9 INDEMNITY. The Advertiser shall indemnify each Media Owner and shall keep them fully and effectively indemnified and hold them harmless from and against all costs (including reasonable legal costs), losses, damages, expenses or liabilities arising out of or in connection with:

9.1 a failure by the Buyer to pay any of the Charges due under this Agreement; and

9.2 any third party claims made against a Media Owner(s) that:
(i) the Assets infringe any Intellectual Property or other proprietary right belonging to a third party,
(ii) any information which has been provided to Media Owner by the Advertiser is inaccurate;
(iii) in respect of Assets which contain contributions made by a living person, their contribution has not been authorised for use in the Campaign; or
(iv) the Assets breach, or the Advertiser is in breach of, Applicable Law.

10 INTELLECTUAL PROPERTY RIGHTS.

10.1 All Intellectual Property rights belonging to a Media Owner or their licensors prior to the commencement of this Agreement (together with all Intellectual Property rights in and to Campaign Material originated or developed by a Media Owner pursuant to this Agreement) will at all times remain its property and nothing in this Agreement shall be deemed or construed as an assignment by a Media Owner of such Intellectual Property and all goodwill and other rights arising in or generated by the use of such Intellectual Property pursuant to, and in accordance with, this Agreement will accrue to and inure to the benefit of the relevant Media Owner or its licensors as the case may be.

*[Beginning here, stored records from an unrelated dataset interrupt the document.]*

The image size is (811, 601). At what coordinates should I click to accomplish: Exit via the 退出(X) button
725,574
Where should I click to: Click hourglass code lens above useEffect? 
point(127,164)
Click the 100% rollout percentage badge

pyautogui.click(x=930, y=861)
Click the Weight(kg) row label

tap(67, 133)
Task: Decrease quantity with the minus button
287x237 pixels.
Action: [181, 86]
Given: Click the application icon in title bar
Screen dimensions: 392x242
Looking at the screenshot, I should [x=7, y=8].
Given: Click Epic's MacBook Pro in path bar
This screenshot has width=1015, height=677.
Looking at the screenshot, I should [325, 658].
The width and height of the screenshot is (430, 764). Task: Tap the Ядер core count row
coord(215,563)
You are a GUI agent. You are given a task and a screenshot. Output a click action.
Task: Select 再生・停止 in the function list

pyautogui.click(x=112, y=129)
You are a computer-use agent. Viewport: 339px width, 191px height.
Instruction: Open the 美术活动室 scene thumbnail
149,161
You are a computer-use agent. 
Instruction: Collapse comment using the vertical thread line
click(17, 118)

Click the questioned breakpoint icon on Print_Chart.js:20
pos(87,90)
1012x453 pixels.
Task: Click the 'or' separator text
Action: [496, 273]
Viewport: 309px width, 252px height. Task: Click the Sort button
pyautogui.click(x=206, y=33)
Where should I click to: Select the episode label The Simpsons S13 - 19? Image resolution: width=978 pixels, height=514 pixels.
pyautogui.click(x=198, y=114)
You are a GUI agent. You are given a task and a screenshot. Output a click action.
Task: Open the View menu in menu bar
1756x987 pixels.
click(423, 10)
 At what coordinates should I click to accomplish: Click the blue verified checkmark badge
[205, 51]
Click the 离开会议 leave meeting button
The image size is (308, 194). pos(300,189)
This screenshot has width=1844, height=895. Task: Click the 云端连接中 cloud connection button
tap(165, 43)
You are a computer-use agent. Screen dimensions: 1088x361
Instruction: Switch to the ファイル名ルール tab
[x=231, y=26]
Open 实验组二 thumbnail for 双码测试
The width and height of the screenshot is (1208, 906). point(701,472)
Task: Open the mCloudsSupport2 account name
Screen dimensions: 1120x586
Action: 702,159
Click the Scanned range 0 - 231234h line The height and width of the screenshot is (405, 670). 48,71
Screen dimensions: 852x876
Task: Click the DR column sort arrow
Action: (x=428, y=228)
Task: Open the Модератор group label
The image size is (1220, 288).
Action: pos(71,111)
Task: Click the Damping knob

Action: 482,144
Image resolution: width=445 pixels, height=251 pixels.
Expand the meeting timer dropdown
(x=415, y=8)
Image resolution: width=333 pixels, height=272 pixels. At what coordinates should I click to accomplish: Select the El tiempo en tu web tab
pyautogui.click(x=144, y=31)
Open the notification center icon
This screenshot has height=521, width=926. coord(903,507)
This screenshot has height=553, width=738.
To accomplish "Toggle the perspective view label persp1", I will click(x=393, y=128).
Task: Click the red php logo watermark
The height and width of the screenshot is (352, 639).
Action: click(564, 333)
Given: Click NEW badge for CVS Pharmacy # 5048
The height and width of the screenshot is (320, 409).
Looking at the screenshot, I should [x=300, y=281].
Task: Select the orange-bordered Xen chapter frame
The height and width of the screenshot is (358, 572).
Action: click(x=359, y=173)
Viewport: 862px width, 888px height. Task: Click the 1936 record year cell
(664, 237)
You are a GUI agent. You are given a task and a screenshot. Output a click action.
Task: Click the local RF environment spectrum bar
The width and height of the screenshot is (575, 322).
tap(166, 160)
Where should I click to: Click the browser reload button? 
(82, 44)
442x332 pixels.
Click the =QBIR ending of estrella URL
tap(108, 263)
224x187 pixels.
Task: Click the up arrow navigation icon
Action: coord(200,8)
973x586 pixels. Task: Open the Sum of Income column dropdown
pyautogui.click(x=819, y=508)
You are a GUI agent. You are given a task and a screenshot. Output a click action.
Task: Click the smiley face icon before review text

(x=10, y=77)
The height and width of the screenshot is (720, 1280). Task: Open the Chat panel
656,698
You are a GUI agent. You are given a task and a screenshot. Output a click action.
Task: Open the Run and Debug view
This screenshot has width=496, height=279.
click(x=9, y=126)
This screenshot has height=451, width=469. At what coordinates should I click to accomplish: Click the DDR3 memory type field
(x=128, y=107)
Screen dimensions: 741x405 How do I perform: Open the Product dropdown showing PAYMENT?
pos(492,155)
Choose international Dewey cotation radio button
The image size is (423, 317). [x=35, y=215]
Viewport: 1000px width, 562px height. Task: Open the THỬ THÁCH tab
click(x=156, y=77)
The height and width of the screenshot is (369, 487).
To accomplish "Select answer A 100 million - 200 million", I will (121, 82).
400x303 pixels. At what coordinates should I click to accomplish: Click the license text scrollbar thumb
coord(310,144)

10.2 All Intellectual Property rights in and to the Assets will at all times remain the property of the Advertiser or its licensors and nothing in this Agreement shall be construed as an assignment by the Advertiser or Buyer of such Intellectual Property and all goodwill and other rights arising in or generated by the use of such Intellectual Property pursuant to, and in accordance with, this Agreement will accrue to and inure to the benefit of the Advertiser or its licensors as the case may be.

10.3 The Advertiser hereby grants to each Media Owner a non-exclusive, royalty-free licence, ending on expiry of the Campaign Term to reproduce, publish, communicate to the public, broadcast and incorporate (with Media Owner’s Intellectual Property) the Assets for any purpose in connection with Media Owner’s fulfilment of its obligations under this Agreement. Each Media Owner shall also have a perpetual, royalty-free licence, to store and reproduce those Assets included within Campaign Material for internal purposes and to enable them to compose case studies to promote their creative advertising services to potential clients. Aside from the rights granted pursuant to the foregoing sentence, on expiry of the Campaign Term the Media Owner shall not be entitled to retain or use the Assets.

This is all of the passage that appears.